Gli ostacoli che hanno fatto mancare clamorosamente gli obiettivi che erano stati fissati sono però di diversa natura. Tra le difficoltà riscontrate infatti non solo quelle legate all’approvvigionamento, “abbiamo avuto anche fiale scadute in Sud Sudan o a Kinshasa” ha spiegato Isabella Panunzi, responsabile delle vaccinazioni internazionali per Medici Senza Frontiere.

“In Paesi dove i sistemi sanitari sono fragili, organizzare campagne di vaccinazione di massa è complicato. Si fatica a mantenere le fiale a temperatura di frigo, figuriamoci a rispettare l’ultra freddo dei vaccini a Rna” spiega la Panunzi “spesso non si arriva oltre le grandi città”.

“Le persone non sono state informate, non si fidano troppo delle loro istituzioni né di prodotti che vengono dall’occidente, per i quali le aziende produttrici declinano ogni responsabilità. Noi stessi facciamo fatica a trovare assicurazioni che ci coprano. Ma così, come dice l’Oms, stiamo giocando col fuoco” ha raccontato ancora Isabella Panunzi.

Il raggiungimento di questo obiettivo appare ora piuttosto lontano, infatti per il momento le uniche eccezioni in cui è possibile procedere con la produzione in loco sono il Brasile e il Sudafrica, ma limitatamente all’infialamento. Poi c’è l’India che con il suo Serum Institute ha conquistato il primo posto al mondo nella produzione dei vaccini, ma il Paese ha anche una popolazione di 1,4 miliardi di persone.

Era stata avanzata anche la proposta di abolire i brevetti, ma poi è stata messa da parte quando a giugno la questione è stata affrontata dalla World Trade Organization, e tuttavia “non è l’unico problema” come precisa ancora Panunzi. 

“Spesso gli standard di qualità sono insufficienti” spiega la responsabile vaccinazioni di MSF “le temperature sono alte. Manca l’elettricità e ci si affida al gasolio. Produrre vaccini, in particolare quelli contro il Covid, è complesso”.

Ed eccoci al problema di fondo, al motivo per cui, quanto meno secondo l’Oms, invece di andare verso la somministrazione della terza dose nei Paesi ricchi si dovrebbe spingere sulla copertura dei non vaccinati nei Paesi poveri.

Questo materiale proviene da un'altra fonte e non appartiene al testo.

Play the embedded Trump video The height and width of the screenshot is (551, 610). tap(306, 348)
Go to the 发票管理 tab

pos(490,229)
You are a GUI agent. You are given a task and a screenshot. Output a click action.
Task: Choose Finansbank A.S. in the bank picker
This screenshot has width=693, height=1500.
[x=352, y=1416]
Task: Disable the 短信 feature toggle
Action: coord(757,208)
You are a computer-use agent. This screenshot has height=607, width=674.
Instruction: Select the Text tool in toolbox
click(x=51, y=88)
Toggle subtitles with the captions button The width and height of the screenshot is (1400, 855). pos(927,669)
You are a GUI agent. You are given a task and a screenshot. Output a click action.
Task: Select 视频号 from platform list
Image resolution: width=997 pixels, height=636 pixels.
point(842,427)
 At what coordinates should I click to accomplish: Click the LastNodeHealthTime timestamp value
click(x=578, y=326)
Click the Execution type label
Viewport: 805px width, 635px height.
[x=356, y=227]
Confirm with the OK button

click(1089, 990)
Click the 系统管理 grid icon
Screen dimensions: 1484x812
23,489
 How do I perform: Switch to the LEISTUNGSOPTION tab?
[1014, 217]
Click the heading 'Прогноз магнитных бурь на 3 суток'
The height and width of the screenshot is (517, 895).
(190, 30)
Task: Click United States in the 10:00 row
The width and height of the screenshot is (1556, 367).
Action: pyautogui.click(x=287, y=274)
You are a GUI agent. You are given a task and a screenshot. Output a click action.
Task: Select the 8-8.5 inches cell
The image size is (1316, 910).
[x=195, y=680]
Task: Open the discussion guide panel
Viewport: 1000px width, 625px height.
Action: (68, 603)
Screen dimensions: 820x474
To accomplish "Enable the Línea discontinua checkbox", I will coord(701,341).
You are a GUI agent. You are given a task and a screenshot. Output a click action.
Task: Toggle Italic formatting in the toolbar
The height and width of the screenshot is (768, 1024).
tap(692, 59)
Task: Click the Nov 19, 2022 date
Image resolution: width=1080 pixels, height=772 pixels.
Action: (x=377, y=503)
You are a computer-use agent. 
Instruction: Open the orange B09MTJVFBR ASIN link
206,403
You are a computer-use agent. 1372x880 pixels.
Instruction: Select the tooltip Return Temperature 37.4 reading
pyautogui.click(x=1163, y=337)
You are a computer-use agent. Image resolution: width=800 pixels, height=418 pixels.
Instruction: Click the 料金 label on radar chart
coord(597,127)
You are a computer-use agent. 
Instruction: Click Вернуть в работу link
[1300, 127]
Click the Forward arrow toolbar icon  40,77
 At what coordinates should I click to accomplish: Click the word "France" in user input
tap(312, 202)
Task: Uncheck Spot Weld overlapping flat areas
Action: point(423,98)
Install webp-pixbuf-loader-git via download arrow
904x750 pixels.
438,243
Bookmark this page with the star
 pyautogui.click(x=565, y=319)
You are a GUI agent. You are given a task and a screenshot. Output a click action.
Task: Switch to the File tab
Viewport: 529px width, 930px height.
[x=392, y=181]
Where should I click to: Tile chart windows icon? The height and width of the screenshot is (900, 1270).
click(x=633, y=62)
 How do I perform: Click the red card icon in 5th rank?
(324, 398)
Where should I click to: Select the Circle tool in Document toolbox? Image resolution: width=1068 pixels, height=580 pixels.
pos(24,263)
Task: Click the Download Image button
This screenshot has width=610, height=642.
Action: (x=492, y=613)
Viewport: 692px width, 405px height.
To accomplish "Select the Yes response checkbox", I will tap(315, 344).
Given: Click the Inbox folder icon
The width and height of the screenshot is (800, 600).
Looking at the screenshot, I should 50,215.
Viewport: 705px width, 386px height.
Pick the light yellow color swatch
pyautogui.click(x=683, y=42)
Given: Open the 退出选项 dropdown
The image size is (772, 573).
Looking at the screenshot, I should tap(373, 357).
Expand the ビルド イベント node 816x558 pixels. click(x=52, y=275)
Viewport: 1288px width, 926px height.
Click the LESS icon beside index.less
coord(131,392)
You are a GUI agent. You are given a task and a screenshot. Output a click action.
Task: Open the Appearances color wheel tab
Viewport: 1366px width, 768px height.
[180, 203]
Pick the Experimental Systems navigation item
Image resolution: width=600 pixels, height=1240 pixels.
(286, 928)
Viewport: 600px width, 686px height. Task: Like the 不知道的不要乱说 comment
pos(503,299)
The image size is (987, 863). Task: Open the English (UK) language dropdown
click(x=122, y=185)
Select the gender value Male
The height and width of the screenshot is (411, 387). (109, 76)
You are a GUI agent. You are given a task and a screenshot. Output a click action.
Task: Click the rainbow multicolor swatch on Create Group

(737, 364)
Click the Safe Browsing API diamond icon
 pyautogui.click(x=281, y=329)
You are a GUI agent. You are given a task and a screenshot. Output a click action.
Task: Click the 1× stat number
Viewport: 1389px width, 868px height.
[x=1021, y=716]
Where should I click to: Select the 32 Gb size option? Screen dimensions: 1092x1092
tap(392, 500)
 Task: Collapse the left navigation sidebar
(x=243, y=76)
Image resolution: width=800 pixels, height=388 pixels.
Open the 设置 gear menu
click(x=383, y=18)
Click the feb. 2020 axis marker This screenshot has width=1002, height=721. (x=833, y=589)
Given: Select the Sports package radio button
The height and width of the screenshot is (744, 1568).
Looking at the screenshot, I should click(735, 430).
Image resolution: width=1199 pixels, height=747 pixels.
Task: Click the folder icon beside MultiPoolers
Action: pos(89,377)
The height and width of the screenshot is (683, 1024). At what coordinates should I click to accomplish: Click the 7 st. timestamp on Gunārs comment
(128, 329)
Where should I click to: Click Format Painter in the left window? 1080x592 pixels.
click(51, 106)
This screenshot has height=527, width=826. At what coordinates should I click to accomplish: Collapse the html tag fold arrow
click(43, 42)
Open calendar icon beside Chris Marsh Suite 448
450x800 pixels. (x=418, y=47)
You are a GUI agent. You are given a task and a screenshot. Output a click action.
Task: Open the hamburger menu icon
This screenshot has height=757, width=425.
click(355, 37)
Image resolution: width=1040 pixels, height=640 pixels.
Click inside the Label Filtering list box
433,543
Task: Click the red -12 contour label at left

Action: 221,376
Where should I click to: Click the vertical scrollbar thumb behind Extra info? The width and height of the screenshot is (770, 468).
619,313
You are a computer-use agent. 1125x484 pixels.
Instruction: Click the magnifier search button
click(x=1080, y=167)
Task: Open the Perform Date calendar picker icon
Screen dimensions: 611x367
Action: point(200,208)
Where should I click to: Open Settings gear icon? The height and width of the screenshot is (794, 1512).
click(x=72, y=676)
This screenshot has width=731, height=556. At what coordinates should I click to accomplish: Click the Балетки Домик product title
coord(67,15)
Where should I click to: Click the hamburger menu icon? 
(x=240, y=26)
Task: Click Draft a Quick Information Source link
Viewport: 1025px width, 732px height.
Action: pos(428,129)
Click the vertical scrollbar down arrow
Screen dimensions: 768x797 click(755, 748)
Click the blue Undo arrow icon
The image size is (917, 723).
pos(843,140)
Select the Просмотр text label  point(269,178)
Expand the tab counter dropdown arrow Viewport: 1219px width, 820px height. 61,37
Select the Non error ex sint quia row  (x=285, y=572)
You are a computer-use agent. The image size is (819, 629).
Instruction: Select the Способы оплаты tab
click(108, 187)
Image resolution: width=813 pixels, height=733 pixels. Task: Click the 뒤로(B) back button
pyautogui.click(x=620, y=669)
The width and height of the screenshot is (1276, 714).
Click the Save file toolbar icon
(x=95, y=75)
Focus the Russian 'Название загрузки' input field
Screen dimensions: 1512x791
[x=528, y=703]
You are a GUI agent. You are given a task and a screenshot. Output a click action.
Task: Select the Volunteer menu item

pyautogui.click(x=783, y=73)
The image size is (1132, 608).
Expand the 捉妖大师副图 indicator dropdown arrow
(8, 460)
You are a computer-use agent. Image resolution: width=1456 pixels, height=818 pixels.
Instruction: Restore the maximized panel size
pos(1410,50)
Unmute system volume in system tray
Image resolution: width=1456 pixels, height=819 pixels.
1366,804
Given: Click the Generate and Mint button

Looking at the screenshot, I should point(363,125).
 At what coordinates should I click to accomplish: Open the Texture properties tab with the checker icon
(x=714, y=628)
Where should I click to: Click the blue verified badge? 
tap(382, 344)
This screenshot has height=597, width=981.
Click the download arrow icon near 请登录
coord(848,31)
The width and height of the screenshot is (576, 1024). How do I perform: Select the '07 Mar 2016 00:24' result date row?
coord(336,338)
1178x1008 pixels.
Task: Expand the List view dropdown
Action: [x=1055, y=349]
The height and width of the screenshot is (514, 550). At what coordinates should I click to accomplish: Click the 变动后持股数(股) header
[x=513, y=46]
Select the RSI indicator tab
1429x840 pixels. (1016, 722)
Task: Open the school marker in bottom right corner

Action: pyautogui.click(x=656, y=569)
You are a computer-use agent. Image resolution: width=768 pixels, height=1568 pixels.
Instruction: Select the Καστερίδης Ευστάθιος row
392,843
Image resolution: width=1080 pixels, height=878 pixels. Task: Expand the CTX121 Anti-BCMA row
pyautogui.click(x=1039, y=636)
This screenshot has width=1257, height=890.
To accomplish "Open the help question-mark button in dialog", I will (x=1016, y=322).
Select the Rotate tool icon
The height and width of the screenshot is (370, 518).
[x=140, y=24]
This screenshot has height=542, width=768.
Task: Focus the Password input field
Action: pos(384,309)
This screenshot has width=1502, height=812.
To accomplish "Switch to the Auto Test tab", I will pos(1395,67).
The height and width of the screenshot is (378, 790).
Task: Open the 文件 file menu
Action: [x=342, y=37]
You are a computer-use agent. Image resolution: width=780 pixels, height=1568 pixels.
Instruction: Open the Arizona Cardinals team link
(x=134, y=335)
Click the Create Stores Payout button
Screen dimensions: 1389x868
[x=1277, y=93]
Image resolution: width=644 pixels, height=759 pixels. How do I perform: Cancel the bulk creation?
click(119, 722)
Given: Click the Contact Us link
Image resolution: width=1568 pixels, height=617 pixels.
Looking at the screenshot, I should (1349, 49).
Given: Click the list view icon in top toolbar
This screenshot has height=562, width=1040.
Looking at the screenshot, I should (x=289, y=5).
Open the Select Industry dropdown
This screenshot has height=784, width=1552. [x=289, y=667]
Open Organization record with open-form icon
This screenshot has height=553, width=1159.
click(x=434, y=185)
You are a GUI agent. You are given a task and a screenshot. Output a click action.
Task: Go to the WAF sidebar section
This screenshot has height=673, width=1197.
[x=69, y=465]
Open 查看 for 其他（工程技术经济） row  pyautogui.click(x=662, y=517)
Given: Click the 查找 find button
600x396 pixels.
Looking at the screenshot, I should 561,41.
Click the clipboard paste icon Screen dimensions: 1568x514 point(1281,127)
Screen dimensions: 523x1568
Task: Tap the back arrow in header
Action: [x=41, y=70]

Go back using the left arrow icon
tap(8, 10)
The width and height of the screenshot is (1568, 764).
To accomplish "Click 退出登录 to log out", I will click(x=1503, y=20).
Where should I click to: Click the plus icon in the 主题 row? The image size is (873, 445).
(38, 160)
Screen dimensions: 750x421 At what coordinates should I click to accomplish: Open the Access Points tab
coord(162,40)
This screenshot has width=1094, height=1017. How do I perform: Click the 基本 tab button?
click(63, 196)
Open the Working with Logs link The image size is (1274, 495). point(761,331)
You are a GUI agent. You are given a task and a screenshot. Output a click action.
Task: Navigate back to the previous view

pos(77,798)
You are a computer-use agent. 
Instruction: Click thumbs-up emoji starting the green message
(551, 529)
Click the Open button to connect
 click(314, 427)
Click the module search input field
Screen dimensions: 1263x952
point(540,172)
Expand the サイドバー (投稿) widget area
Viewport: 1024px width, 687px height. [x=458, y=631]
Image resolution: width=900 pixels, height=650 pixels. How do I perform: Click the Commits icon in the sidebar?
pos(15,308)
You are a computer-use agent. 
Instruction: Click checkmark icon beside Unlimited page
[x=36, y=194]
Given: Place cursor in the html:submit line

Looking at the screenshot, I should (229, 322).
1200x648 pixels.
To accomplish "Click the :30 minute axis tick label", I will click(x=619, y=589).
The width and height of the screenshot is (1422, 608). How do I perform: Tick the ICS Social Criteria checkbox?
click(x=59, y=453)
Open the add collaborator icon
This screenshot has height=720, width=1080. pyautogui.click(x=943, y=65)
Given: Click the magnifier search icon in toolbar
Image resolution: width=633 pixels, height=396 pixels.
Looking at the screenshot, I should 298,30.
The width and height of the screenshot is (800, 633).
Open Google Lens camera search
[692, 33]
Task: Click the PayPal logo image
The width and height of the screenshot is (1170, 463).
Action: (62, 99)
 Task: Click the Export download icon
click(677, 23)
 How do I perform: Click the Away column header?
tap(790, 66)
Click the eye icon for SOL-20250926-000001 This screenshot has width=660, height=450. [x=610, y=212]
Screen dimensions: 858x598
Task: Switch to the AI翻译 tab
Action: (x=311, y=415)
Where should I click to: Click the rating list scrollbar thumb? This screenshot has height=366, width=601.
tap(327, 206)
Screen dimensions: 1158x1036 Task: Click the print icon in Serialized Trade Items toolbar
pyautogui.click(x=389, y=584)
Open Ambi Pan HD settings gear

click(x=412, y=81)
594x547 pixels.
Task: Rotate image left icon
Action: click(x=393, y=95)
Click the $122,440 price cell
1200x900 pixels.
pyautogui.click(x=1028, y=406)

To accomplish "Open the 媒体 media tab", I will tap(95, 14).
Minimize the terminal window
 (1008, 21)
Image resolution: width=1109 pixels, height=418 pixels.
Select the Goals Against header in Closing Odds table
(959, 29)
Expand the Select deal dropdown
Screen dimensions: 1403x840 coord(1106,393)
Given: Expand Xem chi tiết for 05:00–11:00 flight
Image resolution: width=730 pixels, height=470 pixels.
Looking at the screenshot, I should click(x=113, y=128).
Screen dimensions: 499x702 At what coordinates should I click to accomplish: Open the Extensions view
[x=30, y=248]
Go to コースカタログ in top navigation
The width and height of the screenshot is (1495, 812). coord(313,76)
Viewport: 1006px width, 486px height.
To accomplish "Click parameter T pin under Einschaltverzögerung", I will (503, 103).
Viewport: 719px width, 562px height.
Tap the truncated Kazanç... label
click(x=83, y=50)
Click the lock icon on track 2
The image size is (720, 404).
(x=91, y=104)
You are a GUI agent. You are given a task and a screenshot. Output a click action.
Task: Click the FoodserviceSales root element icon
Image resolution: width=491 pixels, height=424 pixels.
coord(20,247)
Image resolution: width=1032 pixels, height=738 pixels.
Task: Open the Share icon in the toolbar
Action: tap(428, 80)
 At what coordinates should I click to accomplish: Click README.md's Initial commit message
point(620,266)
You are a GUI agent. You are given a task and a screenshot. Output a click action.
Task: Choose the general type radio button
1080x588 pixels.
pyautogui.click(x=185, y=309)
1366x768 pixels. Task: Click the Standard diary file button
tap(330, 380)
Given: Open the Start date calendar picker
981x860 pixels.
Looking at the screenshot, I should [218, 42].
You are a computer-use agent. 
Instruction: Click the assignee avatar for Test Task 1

Il virus continua a circolare, peraltro anche dove la somministrazione ha coperto oltre il 90% della popolazione vaccinabile, e “al momento la situazione è preoccupante in Indonesia” spiega Angela Santoni che poi precisa: “ogni Paese, lasciato senza protezione, è una potenziale fonte di varianti per tutto il resto del mondo”.